NEW YORK - As John Mackey’s dementia got worse, the costs were piling up for Sylvia Mackey.
Yes, her husband was a tight end good enough to be elected to the Hall of Fame. He was a star of the 1971 Super Bowl, when he caught a tipped 75-yard touchdown pass in the Baltimore Colts’ 13-10 win over Dallas.
But he made less than $500,000 in his 10-season career, less than a backup long snapper makes in one year these days. The cost of his care was escalating and his wife had to augment his pension of less than $2,500 a month and what’s left from the sale of their California home by working as a flight attendant for United Airlines.
So Sylvia Mackey, who had met both Paul Tagliabue and his wife, Chan, wrote to the former commissioner, then in the final days of his tenure. Both Tagliabues adopted the cause immediately and new commissioner Roger Goodell supported it enthusiastically when he took over in September.
“I told Paul he could do one more great thing for the NFL and its players,” Sylvia Mackey said.
The result is the “88 Plan,” which has been written into the labor agreement ratified last year and provides up to $88,000 a year for nursing care or day care for ex-players with dementia or Alzheimer’s disease, or $50,000 for home care.
The $88,000 and the name of the plan is for Mackey’s number, 88. It originally was to be $85,000, but Gene Upshaw, the executive director of the NFL Players Association, suggested that 88 would be a fitting testament to the man whose wife initiated the program.
No one involved with the program claims Mackey or any other ex-NFL player with dementia or Alzheimer’s is in such a condition because of hits sustained while playing. The NFL, Sylvia Mackey and Upshaw all say the players might be victims of ailments common to elderly people — at 65, Mackey is the youngest suffering from dementia that the league knows about.

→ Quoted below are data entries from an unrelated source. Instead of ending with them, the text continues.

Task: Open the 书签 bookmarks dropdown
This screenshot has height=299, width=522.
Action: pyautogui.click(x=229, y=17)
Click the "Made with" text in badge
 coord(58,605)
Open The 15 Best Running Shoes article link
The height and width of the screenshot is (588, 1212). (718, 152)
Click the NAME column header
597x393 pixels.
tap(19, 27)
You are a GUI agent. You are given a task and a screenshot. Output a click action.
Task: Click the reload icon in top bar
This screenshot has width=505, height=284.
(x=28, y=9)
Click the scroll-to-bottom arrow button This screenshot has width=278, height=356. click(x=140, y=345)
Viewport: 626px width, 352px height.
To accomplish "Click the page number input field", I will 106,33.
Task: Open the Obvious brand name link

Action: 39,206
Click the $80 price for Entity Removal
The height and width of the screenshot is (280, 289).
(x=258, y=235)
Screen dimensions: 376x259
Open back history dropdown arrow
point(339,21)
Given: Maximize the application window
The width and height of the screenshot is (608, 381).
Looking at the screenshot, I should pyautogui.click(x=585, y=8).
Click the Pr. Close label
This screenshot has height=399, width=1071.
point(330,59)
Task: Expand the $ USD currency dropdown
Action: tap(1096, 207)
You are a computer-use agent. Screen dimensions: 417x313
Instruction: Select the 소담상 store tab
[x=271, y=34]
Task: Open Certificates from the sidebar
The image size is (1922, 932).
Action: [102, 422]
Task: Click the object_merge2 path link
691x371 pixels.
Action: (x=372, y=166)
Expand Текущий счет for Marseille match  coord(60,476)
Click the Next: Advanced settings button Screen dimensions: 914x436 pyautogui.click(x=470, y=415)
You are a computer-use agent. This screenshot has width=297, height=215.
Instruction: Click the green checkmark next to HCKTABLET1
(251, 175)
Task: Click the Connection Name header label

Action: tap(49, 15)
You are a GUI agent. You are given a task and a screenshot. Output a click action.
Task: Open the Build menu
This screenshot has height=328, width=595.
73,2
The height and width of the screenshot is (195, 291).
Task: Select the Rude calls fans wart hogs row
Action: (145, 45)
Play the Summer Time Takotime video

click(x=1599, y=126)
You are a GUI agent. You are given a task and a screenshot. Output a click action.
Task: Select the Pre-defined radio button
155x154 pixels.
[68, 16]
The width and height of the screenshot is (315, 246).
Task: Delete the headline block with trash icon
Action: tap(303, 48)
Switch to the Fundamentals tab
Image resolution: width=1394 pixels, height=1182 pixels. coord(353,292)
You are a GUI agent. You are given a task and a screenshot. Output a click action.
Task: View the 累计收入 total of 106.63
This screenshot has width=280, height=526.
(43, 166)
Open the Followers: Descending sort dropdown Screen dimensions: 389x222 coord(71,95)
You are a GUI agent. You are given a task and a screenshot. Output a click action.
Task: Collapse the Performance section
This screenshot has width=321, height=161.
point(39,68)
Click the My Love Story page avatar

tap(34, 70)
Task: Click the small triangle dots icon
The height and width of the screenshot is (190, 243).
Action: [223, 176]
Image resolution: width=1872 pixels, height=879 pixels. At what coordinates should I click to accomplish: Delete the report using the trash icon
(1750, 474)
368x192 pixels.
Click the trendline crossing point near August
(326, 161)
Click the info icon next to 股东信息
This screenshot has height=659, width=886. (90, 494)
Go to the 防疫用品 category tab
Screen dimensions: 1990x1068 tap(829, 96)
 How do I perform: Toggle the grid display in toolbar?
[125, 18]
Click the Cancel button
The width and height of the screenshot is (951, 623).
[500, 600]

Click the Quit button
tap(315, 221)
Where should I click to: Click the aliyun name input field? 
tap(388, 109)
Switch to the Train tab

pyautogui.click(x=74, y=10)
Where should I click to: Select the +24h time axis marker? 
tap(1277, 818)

“We would describe the goal of the plan ... to provide resources to former players and their families for care and treatment of a debilitating disease that affects many elderly people,” NFL spokesman Greg Aiello said. “The league and players association both believe this was an area that needed to be addressed because of the growing population of aging former players. It is a matter of addressing a need, without regard to cause or circumstances.”
Upshaw, a Hall of Fame guard who played for the Raiders from 1967-81, notes that when he played, anyone knocked out was told simply that he had his “bell rung.”
“You’d get hit in the head, they’d give you smelling salts and tell you to get back in there,” he said.
But some research indicates a link between football and problems later in life. A 2003 University of North Carolina study found that 263 of 2,500 retired NFL players studied — more than 10 percent — said concussions may have had a permanent effect on their ability to think and remember as they got older.
A forensic pathologist who studied the brain tissue of Andre Waters after his suicide last November at age 44 concluded he had brain damage that resulted from multiple concussions during 12 years as an NFL safety. The Boston Globe and New York Times reported in February that 34-year-old Ted Johnson, who spent 10 years as a linebacker with the New England Patriots, shows early signs of Alzheimer’s.
Johnson said he began to deteriorate in 2002 with a concussion during an exhibition game against the New York Giants. He said he had another concussion four days later after coach Bill Belichick prodded him to participate in a full-contact practice, even though he was supposed to be avoiding hits.
Belichick told the Globe he got no cue from Johnson in practice that he was hesitant about participating in the full-contact drill.